Cloud storage cannot replace POSIX file systems fully, so various technologies will need to co-exist.
The world has had only one agreed upon file system standard from about the mid-1980s. It is based on the POSIX (Portable Operating System Interface).
POSIX came from IEEE Standard 1003.1-1988, released in 1988. And the last change to POSIX file system I/O was to add asynchronous I/O system calls back in 1991. One of the big backers and participants for the development of the POSIX standard was the US government, as they were less than happy with having to port applications to various hardware platforms and operating systems from vendors. The various vendors ranged from Digital Equipment Corporation to IBM to HP, and included various flavors of UNIX from Sun and others.
Right or wrong, the thought was that if you have a common application's operating system, interface applications will be portable and the US Government would not have to worry about application porting. Of course we all now know how naïve that was, but that was the goal.
With the advent of the Web, a new interface was needed. You cannot do system calls or C library calls over http, so Representational State Transfer (REST) was developed back in 2000 by Roy Fielding as a way to have an interface to Web servers.
In the last 12 years, the REST interface and REST applications have exploded – especially over the last 3 years, with the movement of applications and storage into the cloud.
So what I want to explore this month is the big question: Will REST overtake POSIX as an interface of choice for all applications?
POSIX has been around for a long time and has rich interfaces. You have of course the C library interface with open/close, read/write, and the ability to randomly read or write data within a file with use of fseek.
It should be noted that Java supports the C library interface when it is doing file reads and writes but also supports REST. The system call interface provides more richness, with direct system calls to the data with no application level buffering, and with the addition of many more features on the open system call and support for asynchronous I/O.
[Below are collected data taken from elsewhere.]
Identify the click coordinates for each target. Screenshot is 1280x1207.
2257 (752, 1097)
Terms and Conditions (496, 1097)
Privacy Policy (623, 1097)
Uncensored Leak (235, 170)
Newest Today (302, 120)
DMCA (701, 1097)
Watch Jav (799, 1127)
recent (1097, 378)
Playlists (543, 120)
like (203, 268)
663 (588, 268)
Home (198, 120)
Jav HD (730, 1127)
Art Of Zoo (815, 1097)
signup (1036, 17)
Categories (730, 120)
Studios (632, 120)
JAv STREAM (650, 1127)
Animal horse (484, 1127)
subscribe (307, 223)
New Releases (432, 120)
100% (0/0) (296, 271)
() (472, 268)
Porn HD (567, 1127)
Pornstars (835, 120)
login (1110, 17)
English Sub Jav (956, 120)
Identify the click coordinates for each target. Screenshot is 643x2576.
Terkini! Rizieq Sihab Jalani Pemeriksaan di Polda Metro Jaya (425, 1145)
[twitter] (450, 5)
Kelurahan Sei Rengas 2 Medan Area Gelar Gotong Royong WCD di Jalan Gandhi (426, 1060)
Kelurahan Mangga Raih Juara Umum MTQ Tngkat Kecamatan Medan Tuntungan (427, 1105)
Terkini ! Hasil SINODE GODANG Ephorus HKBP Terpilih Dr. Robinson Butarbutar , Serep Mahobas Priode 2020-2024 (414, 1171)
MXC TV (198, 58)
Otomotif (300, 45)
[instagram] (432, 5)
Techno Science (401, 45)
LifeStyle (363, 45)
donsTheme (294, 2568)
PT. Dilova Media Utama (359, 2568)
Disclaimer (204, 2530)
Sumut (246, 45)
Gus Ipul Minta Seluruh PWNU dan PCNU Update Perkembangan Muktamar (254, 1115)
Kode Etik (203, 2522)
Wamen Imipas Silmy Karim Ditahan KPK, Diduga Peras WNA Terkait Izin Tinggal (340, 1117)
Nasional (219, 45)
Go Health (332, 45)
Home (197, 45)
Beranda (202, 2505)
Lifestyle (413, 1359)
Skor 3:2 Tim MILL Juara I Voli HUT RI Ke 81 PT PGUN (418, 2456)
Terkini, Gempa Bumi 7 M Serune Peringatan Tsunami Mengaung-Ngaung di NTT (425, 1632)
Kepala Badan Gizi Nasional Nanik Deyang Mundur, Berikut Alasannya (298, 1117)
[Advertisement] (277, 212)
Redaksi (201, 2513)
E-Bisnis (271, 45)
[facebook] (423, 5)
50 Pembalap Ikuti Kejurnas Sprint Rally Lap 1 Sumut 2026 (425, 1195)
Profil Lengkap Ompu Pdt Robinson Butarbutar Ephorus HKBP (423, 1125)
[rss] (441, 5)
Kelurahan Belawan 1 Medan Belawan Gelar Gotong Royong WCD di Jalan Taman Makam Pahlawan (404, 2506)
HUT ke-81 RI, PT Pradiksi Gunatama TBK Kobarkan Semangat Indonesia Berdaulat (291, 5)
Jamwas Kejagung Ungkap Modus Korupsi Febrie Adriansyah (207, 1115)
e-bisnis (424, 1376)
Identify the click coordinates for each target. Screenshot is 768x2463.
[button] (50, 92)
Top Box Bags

POSIX has been around for almost 35 years and has, I would guess, many millions of applications that support using the standard, more likely billions. POSIX, on the other hand, has not been updated in over 20 years. There have been proposals to update POSIX, but since it is controlled by The OpenGroup, which has significant input from the vendor community, they do not want to make any changes. Changes cost money both for development and more importantly for test suites to validate the standards. And the time to run those test suites with updates to the operating system stack.
The POSIX interface for things like metadata consistency and multiple threads writing to the same file are burdensome for scaling file systems with billions of files and scaling applications that might require parallel I/O like, for example, a database. The POSIX interface allows you to access parts of files so that you can read and write before the whole file arrives, unlike REST.
The Achilles heel for POSIX in my opinion is file system inodes and the requirements for atomicity imposed upon the file system by the standard. The command ls –l</> and the requirements around it are the enemy to scalability for most POSIX file systems.
I think the biggest strength of the REST interface is that the backend management of the files or objects is left up to the developers of the management system. The same could be said for POSIX file systems but the number of things imposed upon the developers limits what can be done.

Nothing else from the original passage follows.